题目
Implement wildcard pattern matching with support for ‘?’ and ‘*’.
‘?’ Matches any single character.
‘*’ Matches any sequence of characters (including the empty sequence).
The matching should cover the entire input string (not partial).
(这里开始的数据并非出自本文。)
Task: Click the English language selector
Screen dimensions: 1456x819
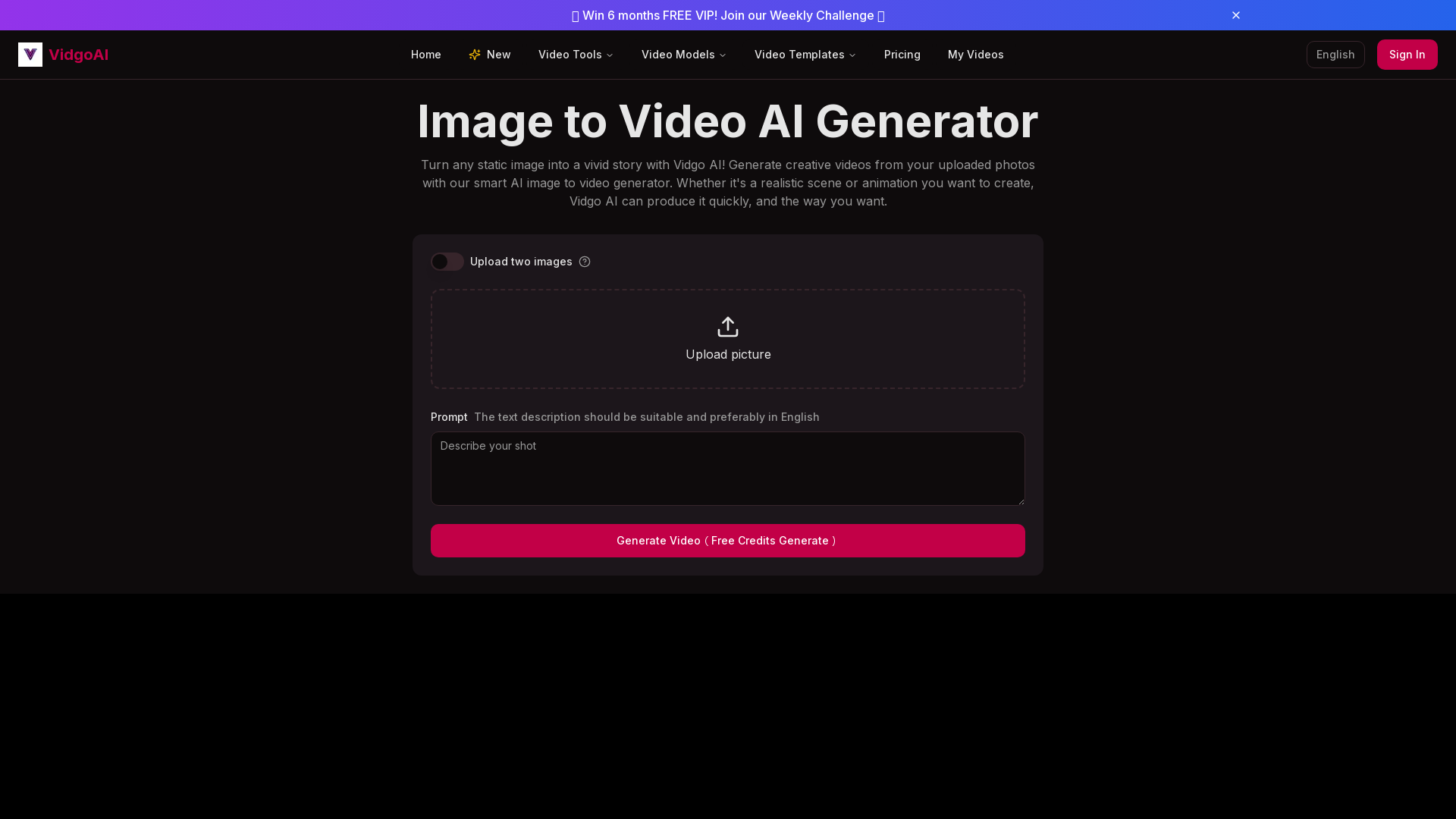Action: click(1335, 54)
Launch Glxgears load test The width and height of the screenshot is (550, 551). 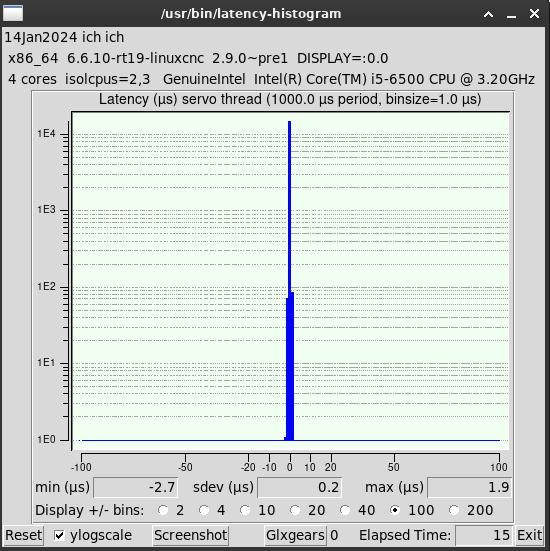(x=295, y=536)
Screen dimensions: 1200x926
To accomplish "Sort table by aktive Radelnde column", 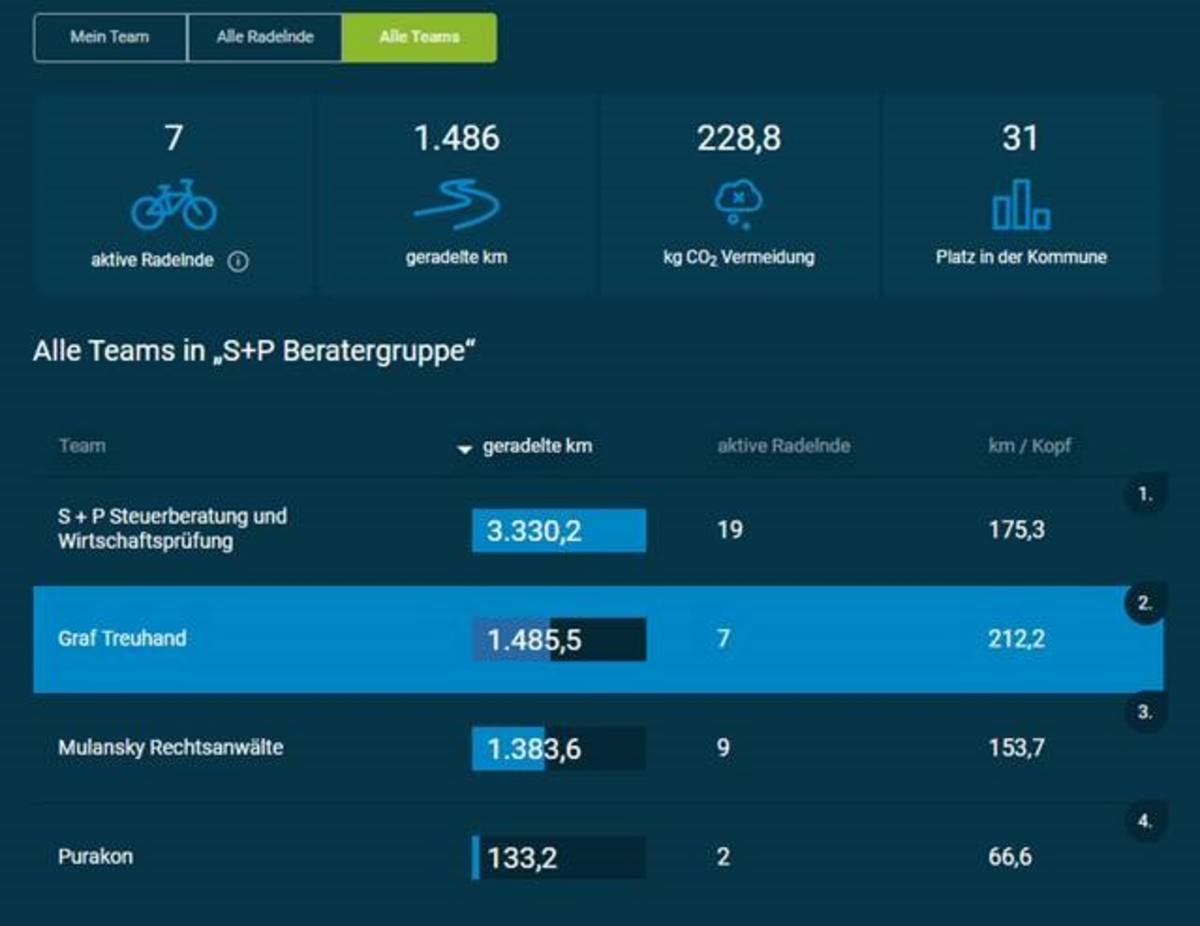I will tap(783, 446).
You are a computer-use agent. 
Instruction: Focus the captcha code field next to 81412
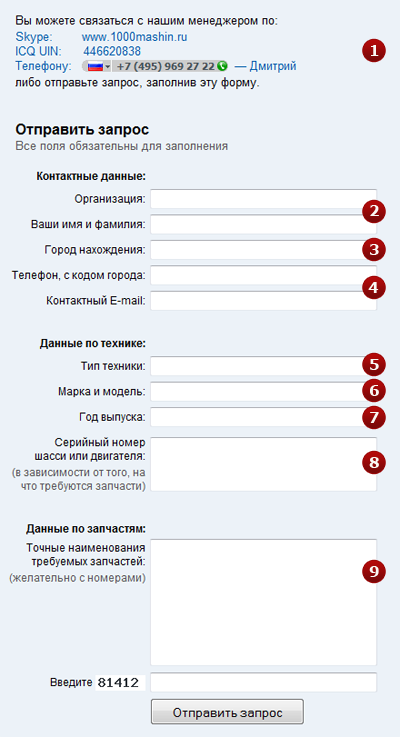[264, 682]
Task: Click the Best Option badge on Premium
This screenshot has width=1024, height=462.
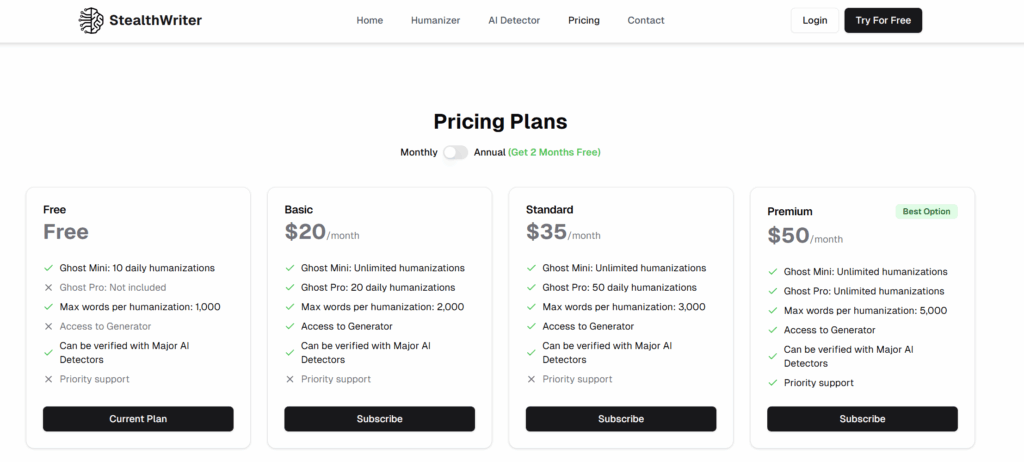Action: click(x=925, y=212)
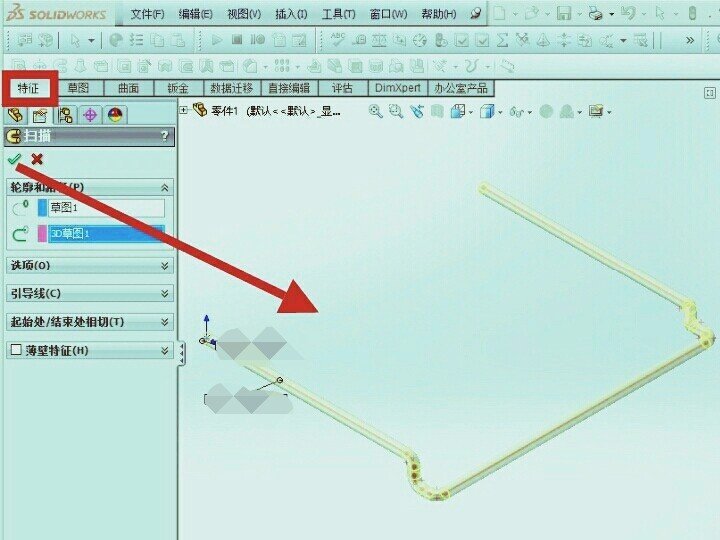Switch to the 曲面 tab
The image size is (720, 540).
tap(127, 88)
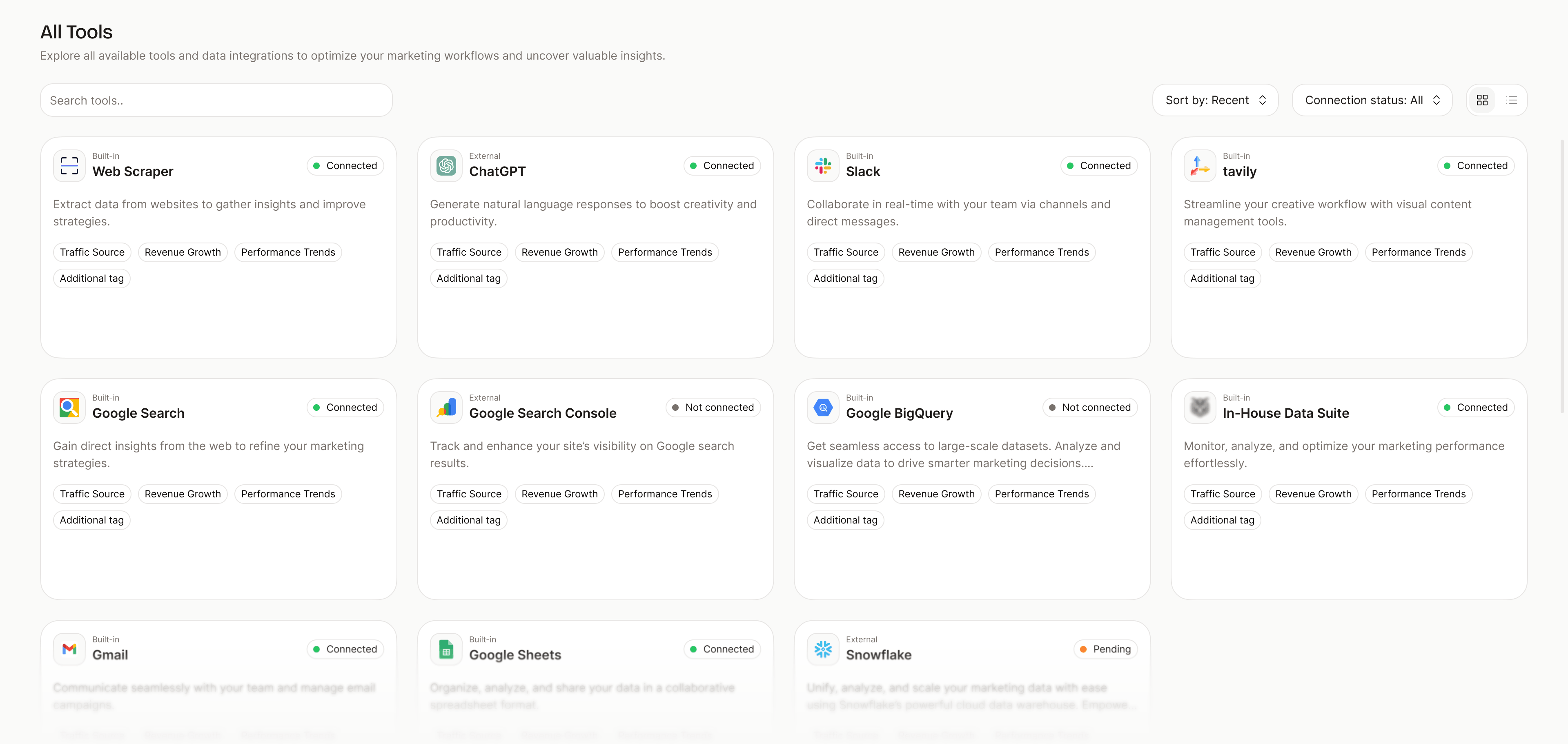
Task: Click the Slack tool icon
Action: click(823, 165)
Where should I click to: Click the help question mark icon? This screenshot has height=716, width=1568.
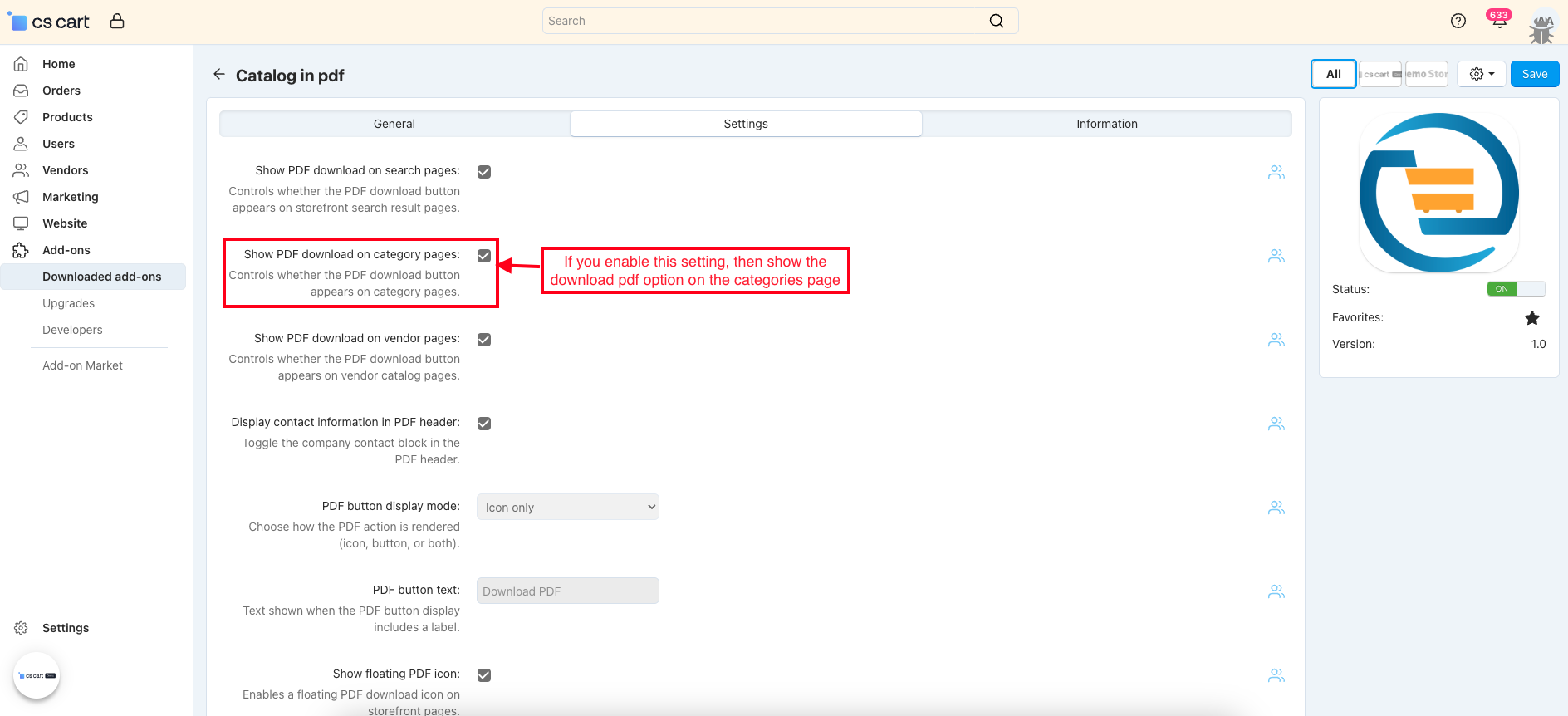1458,22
The function prototype should be:
bool isMatch(const char *s, const char *p)
Some examples:
isMatch(“aa”,”a”) → false
isMatch(“aa”,”aa”) → true
isMatch(“aaa”,”aa”) → false
isMatch(“aa”, “*”) → true
isMatch(“aa”, “a*”) → true
isMatch(“ab”, “?*”) → true
isMatch(“aab”, “c*a*b”) → false
分析
字符串匹配问题,有两种解决思路:
- 采用递归实现,但是性能不好,TLE;
- 贪心解决,参考网址
AC代码
class Solution {
public:
//字符串模式匹配问题,s为匹配串,p为模式串
bool isMatch(string s, string p) {
return isMatch1(s.c_str(), p.c_str());
}
/*方法一:采用贪心的性质 AC*/
bool isMatch1(const char *s, const char *p) {
//? match one
//* match 0,1,2,3..
// aaaabc *c true
const char* star = nullptr;
const char* rs = nullptr;
while (*s) {
if (*s == *p || *p == '?') { //match
s++; p++;
continue;
}
if (*p == '*') {
star = p; // record star
p++; //match from next p
rs = s; // record the position of s , star match 0
continue;
}
if (star != nullptr) { //if have star in front then backtrace
p = star + 1; //reset the position of p
s = rs + 1;
rs++; //star match 1,2,3,4,5....
continue;
}
return false; //if not match return false
}
while (*p == '*') p++; //skip continue star
return *p == '\0'; // successful match
}
/*方法二:利用字符串指针递归解决 性能不好 TLE*/
bool isMatch2(const char *s, const char *p)
{
if (p == NULL || s == NULL)
return false;
else if (*p == '\0')
return (*s == '\0');
else
{
if (*p == '*')
{
while (*p == '*')
++p;
/*处理'*'可以匹配任意长度任意格式的字符串*/
while (*s != '\0')
{
if (isMatch2(s, p))
return true;
++s;
}//while
return isMatch2(s, p);
}
else if((*s!='\0' && *p == '?') || (*s == *p)){
return isMatch2(++s, ++p);
}//else
return false;
}//else
}
};